*DATA*:
•••••

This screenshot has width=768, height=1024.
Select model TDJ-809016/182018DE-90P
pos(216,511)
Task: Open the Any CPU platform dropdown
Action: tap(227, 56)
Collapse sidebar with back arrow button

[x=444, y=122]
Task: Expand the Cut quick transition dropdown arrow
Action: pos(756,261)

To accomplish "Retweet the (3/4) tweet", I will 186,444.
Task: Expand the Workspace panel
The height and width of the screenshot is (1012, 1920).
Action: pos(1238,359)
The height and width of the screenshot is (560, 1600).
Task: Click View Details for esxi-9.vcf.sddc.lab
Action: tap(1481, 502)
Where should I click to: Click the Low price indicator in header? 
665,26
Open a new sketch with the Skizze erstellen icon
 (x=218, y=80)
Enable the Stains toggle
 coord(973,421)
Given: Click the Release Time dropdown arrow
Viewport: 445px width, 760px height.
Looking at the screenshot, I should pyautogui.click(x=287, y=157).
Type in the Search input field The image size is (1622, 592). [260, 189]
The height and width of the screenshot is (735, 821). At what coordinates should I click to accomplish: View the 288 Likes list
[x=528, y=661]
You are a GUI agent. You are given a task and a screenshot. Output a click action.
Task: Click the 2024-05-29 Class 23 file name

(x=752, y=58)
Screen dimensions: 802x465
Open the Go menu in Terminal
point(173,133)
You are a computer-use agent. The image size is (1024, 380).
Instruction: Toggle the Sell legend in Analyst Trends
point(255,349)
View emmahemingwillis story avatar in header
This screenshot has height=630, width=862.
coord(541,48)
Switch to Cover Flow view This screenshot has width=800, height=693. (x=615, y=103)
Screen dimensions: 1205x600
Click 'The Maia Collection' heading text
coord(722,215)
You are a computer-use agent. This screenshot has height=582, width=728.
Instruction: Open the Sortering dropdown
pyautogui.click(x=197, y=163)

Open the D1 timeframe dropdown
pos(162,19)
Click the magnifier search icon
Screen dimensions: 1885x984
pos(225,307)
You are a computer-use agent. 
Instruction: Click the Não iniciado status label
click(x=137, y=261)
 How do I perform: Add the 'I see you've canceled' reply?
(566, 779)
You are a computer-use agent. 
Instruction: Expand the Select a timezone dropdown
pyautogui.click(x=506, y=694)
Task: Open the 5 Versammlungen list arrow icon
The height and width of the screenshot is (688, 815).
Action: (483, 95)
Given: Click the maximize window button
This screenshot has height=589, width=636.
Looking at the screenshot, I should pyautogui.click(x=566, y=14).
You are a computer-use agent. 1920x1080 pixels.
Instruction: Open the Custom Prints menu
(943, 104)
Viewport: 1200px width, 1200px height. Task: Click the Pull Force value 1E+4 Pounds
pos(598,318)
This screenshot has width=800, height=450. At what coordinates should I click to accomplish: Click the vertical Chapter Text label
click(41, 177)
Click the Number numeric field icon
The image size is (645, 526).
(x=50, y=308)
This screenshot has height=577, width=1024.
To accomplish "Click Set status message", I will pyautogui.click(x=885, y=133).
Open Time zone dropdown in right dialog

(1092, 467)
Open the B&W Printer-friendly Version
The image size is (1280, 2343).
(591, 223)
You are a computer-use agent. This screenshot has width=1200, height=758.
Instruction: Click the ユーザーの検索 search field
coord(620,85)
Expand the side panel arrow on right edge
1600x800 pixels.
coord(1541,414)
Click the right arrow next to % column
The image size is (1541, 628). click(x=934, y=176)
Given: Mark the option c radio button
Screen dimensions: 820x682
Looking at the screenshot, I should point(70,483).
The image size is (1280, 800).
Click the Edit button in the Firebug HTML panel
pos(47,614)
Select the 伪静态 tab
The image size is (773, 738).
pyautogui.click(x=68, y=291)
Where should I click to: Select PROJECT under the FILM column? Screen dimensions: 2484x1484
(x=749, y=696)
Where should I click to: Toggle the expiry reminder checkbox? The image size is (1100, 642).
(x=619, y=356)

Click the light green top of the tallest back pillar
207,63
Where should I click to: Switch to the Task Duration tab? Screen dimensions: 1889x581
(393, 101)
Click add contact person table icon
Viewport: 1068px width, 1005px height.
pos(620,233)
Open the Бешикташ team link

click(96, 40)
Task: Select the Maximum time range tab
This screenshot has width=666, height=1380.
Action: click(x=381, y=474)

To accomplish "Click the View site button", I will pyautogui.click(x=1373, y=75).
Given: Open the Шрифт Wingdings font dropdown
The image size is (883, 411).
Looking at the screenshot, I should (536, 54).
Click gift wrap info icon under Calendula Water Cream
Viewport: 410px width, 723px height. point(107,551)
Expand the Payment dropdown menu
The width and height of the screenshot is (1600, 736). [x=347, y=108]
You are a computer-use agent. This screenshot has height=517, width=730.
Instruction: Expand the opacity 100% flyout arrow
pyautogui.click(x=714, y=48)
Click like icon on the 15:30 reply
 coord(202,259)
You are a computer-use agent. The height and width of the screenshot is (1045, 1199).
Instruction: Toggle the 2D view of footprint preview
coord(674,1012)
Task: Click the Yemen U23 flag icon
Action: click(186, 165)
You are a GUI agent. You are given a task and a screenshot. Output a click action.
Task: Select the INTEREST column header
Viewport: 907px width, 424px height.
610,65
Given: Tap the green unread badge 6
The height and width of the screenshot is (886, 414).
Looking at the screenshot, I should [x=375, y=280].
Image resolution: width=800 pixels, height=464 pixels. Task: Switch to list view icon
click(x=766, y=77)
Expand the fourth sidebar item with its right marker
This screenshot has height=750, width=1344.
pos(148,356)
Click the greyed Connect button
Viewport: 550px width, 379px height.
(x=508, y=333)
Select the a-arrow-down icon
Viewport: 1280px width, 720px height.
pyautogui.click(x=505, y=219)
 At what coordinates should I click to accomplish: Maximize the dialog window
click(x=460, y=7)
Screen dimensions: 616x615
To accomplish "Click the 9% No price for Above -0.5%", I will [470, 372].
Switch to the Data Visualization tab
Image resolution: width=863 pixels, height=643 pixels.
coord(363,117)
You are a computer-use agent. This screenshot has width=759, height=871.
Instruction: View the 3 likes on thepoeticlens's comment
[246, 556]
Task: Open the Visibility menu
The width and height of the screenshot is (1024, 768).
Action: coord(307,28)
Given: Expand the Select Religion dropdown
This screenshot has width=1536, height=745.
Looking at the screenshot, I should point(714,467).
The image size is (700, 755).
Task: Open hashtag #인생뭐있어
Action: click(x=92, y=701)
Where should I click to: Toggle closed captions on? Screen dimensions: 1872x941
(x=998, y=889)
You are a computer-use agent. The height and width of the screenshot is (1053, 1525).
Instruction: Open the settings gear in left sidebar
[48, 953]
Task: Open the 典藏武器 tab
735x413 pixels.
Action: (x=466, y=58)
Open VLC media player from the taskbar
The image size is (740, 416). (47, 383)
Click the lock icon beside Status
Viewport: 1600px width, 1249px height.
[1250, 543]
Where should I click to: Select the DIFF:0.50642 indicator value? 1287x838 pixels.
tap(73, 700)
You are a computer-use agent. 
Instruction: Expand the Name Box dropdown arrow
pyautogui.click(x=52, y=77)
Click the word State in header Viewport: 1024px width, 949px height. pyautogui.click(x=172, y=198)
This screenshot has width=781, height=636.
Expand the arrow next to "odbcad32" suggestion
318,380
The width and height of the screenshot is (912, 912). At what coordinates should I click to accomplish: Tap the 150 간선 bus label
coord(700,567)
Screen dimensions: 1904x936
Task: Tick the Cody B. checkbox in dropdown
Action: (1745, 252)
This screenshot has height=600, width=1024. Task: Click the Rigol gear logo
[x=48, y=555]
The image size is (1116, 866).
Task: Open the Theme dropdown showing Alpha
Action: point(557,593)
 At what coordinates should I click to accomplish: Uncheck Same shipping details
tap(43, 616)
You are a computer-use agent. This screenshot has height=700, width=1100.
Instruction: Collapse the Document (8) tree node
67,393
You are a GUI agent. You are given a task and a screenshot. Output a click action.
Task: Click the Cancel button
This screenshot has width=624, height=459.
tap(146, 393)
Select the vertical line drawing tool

•••••

*EXERCISE GOAL*:
Copy the entries above exactly, but only from the line holding "Instruction: Toggle the Sell" through the line holding "Switch to Cover", both included.

*EXERCISE ANSWER*:
Instruction: Toggle the Sell legend in Analyst Trends
point(255,349)
View emmahemingwillis story avatar in header
This screenshot has height=630, width=862.
coord(541,48)
Switch to Cover Flow view This screenshot has width=800, height=693. (x=615, y=103)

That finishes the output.